* Task goal *
Down to the last line, restate the records word for word, but not the pictures.

Exercise data below:

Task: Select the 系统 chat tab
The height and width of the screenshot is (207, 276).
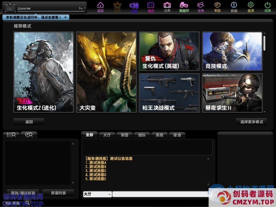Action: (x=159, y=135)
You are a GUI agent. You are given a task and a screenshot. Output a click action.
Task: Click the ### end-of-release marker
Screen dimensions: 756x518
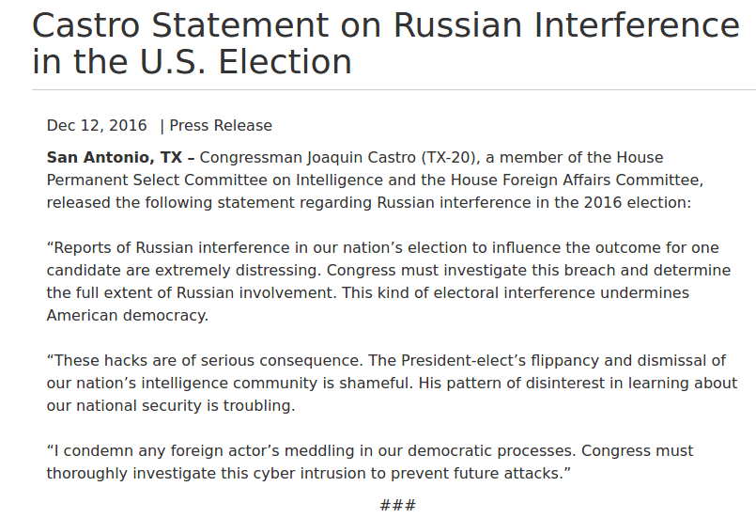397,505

End of Exercise data.

* Solution below *
Task: Select the 系统 chat tab
The height and width of the screenshot is (207, 276).
Action: (x=159, y=135)
You are a GUI agent. You are given a task and a screenshot. Output a click action.
Task: Click the ### end-of-release marker
Screen dimensions: 756x518
397,505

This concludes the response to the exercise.